[Feature] Support Cluster Snapshot Backup: support system table for cluster snapshot backup (part2) #54508

srlch · 2024-12-30T11:55:27Z

What I'm doing:

Introduce two system table called cluster_snapshots and cluster_snapshot_jobs to provide a interface to get the cluster snapshot info.
This pr only impl the interface of these system but not involve the actually impl of ClusterSnapshot and ClusterSnapshotJob which should be introduced in the next pr.

Fixes #53867
#53867

What type of PR is this:

Does this PR entail a change in behavior?

Yes, this PR will result in a change in behavior.
No, this PR will not result in a change in behavior.

If yes, please specify the type of change:

Interface/UI changes: syntax, type conversion, expression evaluation, display information
Parameter changes: default values, similar parameters but with different default values
Policy changes: use new policy to replace old one, functionality automatically enabled
Feature removed
Miscellaneous: upgrade & downgrade compatibility, etc.

Checklist:

I have added test cases for my bug fix or my new feature
This pr needs user documentation (for new or modified features or behaviors)
- I have added documentation for my new feature or new function
This is a backport pr

Bugfix cherry-pick branch check:

starrocks-cr · 2024-12-30T11:55:53Z

be/src/exec/schema_scanner/schema_cluster_snapshot_jobs_scanner.cpp

+    return _fill_chunk(chunk);
+}
+
+} // namespace starrocks


The most risky bug in this code is:
Memory leak or undefined behavior due to incorrect use of Slice with StringValue.

You can modify the code like this:

Status SchemaClusterSnapshotJobsScanner::_fill_chunk(ChunkPtr* chunk) { auto& slot_id_map = (*chunk)->get_slot_id_to_index_map(); const TClusterSnapshotJobsItem& info = _result.items[_index]; DatumArray datum_array{ Slice(info.snapshot_name.data(), info.snapshot_name.size()), info.job_id, info.created_time, info.finished_time, Slice(info.state.data(), info.state.size()), Slice(info.detail_info.data(), info.detail_info.size()), Slice(info.error_message.data(), info.error_message.size()), }; for (const auto& [slot_id, index] : slot_id_map) { Column* column = (*chunk)->get_column_by_slot_id(slot_id).get(); column->append_datum(datum_array[slot_id - 1]); } _index++; return {}; }

In the original code, creating a Slice from info.snapshot_name, info.state, etc. directly assumes these values have valid data and size methods or properties, which may not be true or safe, especially if they have not been previously initialized or allocated correctly.

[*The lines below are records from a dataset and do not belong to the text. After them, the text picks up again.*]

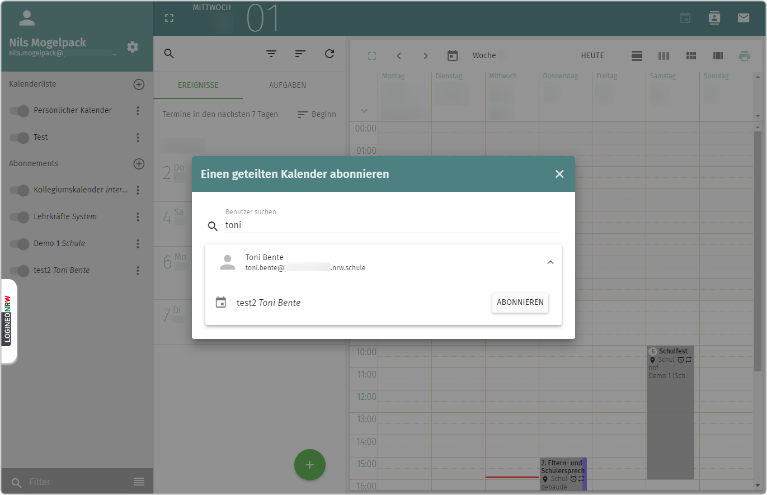Click the plus icon next to Abonnements
Image resolution: width=767 pixels, height=495 pixels.
[x=139, y=164]
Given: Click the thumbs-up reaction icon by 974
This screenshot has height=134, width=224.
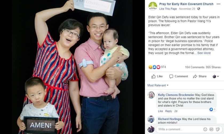Looking at the screenshot, I should [x=154, y=67].
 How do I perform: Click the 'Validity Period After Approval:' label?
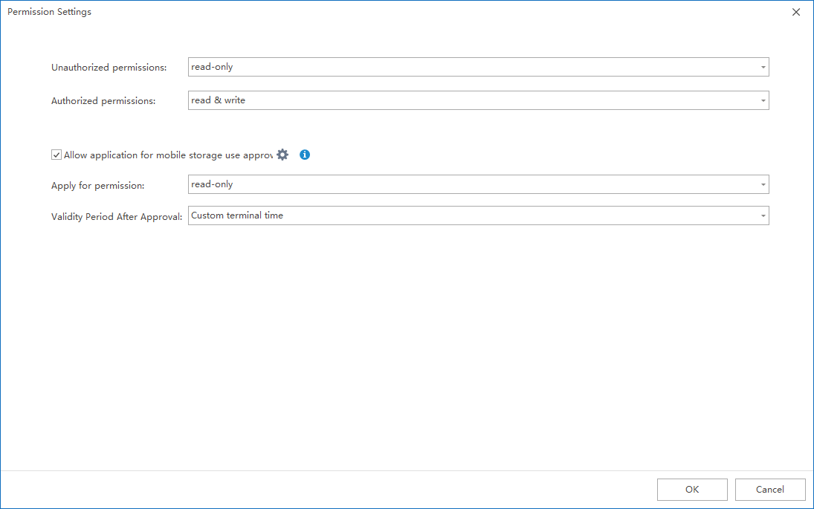tap(117, 217)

Adjusting it as shown explicitly constructs the Slice with known data pointers and sizes.

starrocks-cr · 2024-12-30T11:55:57Z

fe/fe-core/src/main/java/com/starrocks/catalog/system/information/ClusterSnapshotsTable.java

+                        .column("STORAGE_PATH", ScalarType.createVarchar(NAME_CHAR_LEN))
+                        .build(), TSchemaTableType.SCH_CLUSTER_SNAPSHOTS);
+    }
+}


The most risky bug in this code is:
TSchemaTableType.SCH_CLUSTER_SNAPSHOTS should match the context and might be incorrect if not properly defined elsewhere.

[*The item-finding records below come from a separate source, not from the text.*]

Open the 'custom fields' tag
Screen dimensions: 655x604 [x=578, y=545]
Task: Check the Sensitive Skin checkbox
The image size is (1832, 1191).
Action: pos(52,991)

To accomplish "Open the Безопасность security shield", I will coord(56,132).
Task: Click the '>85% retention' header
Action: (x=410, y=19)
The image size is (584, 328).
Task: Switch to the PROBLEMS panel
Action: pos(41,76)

You can modify the code like this:

public class ClusterSnapshotsTable { public static final String NAME = "cluster_snapshots"; public static SystemTable create() { return new SystemTable(SystemId.CLUSTER_SNAPSHOTS_ID, NAME, Table.TableType.SCHEMA, builder() .column("SNAPSHOT_NAME", ScalarType.createVarchar(NAME_CHAR_LEN)) .column("SNAPSHOT_TYPE", ScalarType.createVarchar(NAME_CHAR_LEN)) .column("CREATE_TIME", ScalarType.createType(PrimitiveType.BIGINT)) .column("FINISHED_TIME", ScalarType.createType(PrimitiveType.BIGINT)) .column("FE_JOURNAL_ID", ScalarType.createType(PrimitiveType.BIGINT)) .column("STARMGR_JOURNAL_ID", ScalarType.createType(PrimitiveType.BIGINT)) .column("PROPERTIES", ScalarType.createVarchar(NAME_CHAR_LEN)) .column("STORAGE_VOLUME", ScalarType.createVarchar(NAME_CHAR_LEN)) .column("STORAGE_PATH", ScalarType.createVarchar(NAME_CHAR_LEN)) .build(), TSchemaTableType.SCH_CLUSTER_SNAPSHOTS // Ensure this value is valid for your use case. ); } }

Ensure TSchemaTableType.SCH_CLUSTER_SNAPSHOTS is accurately defined in the context of your application, as it may represent a generic or outdated placeholder that doesn't match your schema expectations.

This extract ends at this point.